Problem details —
Update the items below, changing each "Viewport" to "Display area" and keeping every other part the same.

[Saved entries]
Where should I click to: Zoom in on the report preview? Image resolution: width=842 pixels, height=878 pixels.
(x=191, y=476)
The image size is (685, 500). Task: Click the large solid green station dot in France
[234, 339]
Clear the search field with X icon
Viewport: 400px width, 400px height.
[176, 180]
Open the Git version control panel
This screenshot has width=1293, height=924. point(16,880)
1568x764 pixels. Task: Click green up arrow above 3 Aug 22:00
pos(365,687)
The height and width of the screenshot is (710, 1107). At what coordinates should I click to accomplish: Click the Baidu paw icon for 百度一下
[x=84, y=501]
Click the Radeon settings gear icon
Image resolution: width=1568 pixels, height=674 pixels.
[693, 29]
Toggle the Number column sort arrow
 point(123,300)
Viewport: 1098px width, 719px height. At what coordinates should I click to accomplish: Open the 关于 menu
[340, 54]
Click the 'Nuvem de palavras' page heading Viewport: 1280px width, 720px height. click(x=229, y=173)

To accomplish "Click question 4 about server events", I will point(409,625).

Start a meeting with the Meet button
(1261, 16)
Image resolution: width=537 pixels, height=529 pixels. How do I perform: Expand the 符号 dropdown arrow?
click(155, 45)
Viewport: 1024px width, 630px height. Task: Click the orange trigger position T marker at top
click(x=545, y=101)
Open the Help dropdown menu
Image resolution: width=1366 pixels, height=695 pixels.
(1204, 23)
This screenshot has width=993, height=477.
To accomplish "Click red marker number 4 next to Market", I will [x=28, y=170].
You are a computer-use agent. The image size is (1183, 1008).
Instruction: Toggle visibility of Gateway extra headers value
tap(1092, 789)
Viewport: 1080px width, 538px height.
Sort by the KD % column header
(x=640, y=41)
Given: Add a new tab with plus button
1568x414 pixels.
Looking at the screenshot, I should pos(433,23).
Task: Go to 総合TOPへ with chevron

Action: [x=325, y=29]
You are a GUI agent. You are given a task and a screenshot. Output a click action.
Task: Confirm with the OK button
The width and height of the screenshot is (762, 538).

Full answer —
Where should I click to: Zoom in on the report preview? Image resolution: width=842 pixels, height=878 pixels.
(x=191, y=476)
The image size is (685, 500). Task: Click the large solid green station dot in France
[234, 339]
Clear the search field with X icon
Display area: 400px width, 400px height.
[176, 180]
Open the Git version control panel
This screenshot has width=1293, height=924. point(16,880)
1568x764 pixels. Task: Click green up arrow above 3 Aug 22:00
pos(365,687)
The height and width of the screenshot is (710, 1107). At what coordinates should I click to accomplish: Click the Baidu paw icon for 百度一下
[x=84, y=501]
Click the Radeon settings gear icon
Image resolution: width=1568 pixels, height=674 pixels.
[693, 29]
Toggle the Number column sort arrow
 point(123,300)
Display area: 1098px width, 719px height. At what coordinates should I click to accomplish: Open the 关于 menu
[340, 54]
Click the 'Nuvem de palavras' page heading Display area: 1280px width, 720px height. click(x=229, y=173)

To accomplish "Click question 4 about server events", I will point(409,625).

Start a meeting with the Meet button
(1261, 16)
Image resolution: width=537 pixels, height=529 pixels. How do I perform: Expand the 符号 dropdown arrow?
click(155, 45)
Display area: 1024px width, 630px height. Task: Click the orange trigger position T marker at top
click(x=545, y=101)
Open the Help dropdown menu
Image resolution: width=1366 pixels, height=695 pixels.
(1204, 23)
This screenshot has width=993, height=477.
To accomplish "Click red marker number 4 next to Market", I will [x=28, y=170].
You are a computer-use agent. The image size is (1183, 1008).
Instruction: Toggle visibility of Gateway extra headers value
tap(1092, 789)
Display area: 1080px width, 538px height.
Sort by the KD % column header
(x=640, y=41)
Given: Add a new tab with plus button
1568x414 pixels.
Looking at the screenshot, I should pos(433,23).
Task: Go to 総合TOPへ with chevron

Action: [x=325, y=29]
You are a GUI agent. You are given a task and a screenshot. Output a click action.
Task: Confirm with the OK button
The width and height of the screenshot is (762, 538).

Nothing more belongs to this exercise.